Changsha Morning Shine Co., Ltd. is an innovative company dedicated to promoting quality advancements in the biopharmaceutical industry through robust chemical and biological underlying technologies. Our core businesses now encompasses the development and manufacture of pharmaceutical raw materials and life science and diagnostic reagents, as well as outsourced services for pharmaceutical and biopharmaceutical research and development (R&D). Specially, our outsourced services cover contract research of chemical drug and biotechnology services, and with a leading edge in identification and preparation of challenging impurities, research on various trace impurities, and analysis of nucleic acids and proteins. In addition, our advantage products include peptide drug intermediates, nucleic acid chemical raw materials, monodisperse PEG derivatives, and dyes and labeling reagents.
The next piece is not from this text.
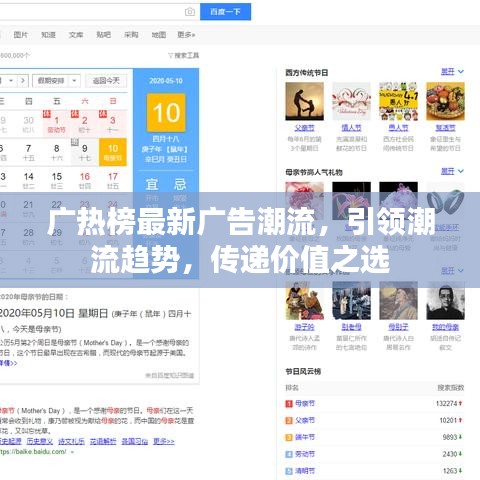The height and width of the screenshot is (480, 480).
Task: Open the 游子吟 poem link
Action: coord(304,327)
With a core team comprising eminent professionals with extensive experience in pharmaceutical research and development, we have invested more than CNY100 million in state-of-the-art research instruments and equipment. Based on the comprehensive instrumentation and the cross-disciplinary team, we have established four advanced technical platforms: chemical synthesis, chemical analysis, chemical separation, and biotechnology. By fully leveraging the technical advantages of deep interdisciplinary integration of chemistry and biology, we focus on achieving breakthroughs in core technologies within the most critical areas of research and development.
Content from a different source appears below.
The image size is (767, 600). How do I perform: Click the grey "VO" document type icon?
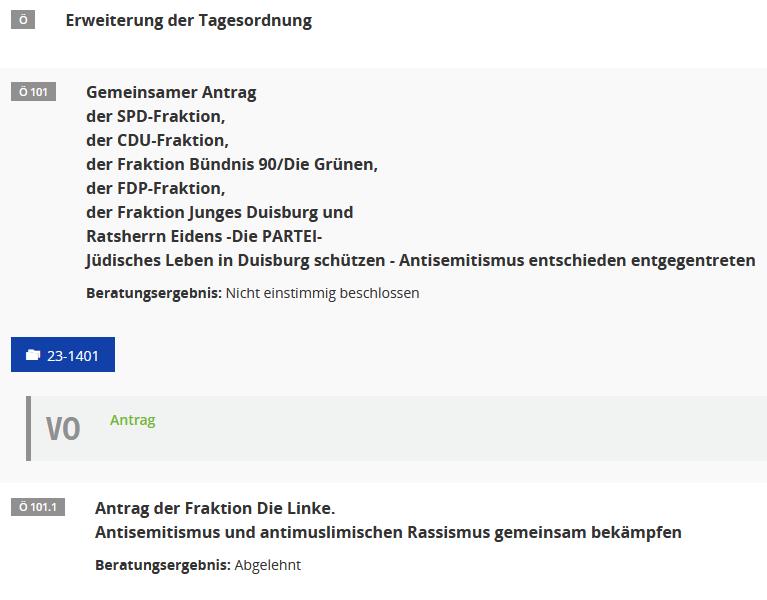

Since our inception in 2019, we have garnered widespread recognition and trust from clients by consistently delivering well-grounded expertise, top-level services, and reliable products, and successfully entered into well-functioning partnerships with over 1000 global biopharmaceutical companies and research institutions. Adhering to the philosophy of "pursuing excellence in quality through technological innovation", we are dedicated to be a leading provider of superior products and services in the upstream biopharmaceutical industry.

The core team members have been engaged in new drug research and development for over a decade, with extensive experience in synthesis. We are familiar with GMP production and have a deep understanding of regulatory requirements.

We have the top-level analysis team in China to ensure that we can develop high-quality products. The head of the department has been responsible for over 100 generic drug R&D projects and has a deep understanding of product quality research.

We have developed a series of technical means such as liquid-liquid extraction, normal phase/reverse phase preparative separation, and recrystallization.

We have implemented a comprehensive and integrated Environment, Health, and Safety Management System (EHS-MS) and ISO9001 Quality Management System (QMS)

We have employed an Electronic Laboratory Notebook (ELN) integrated within the Laboratory Information Management System (LIMS), ensuring data integrity and providing clearer, more accurate, and more efficient standardized records compared to traditional paper-based documentation.

The network-based database can realize hierarchical permission management, audit tracking, real-time data backup, and ensures security and compliance.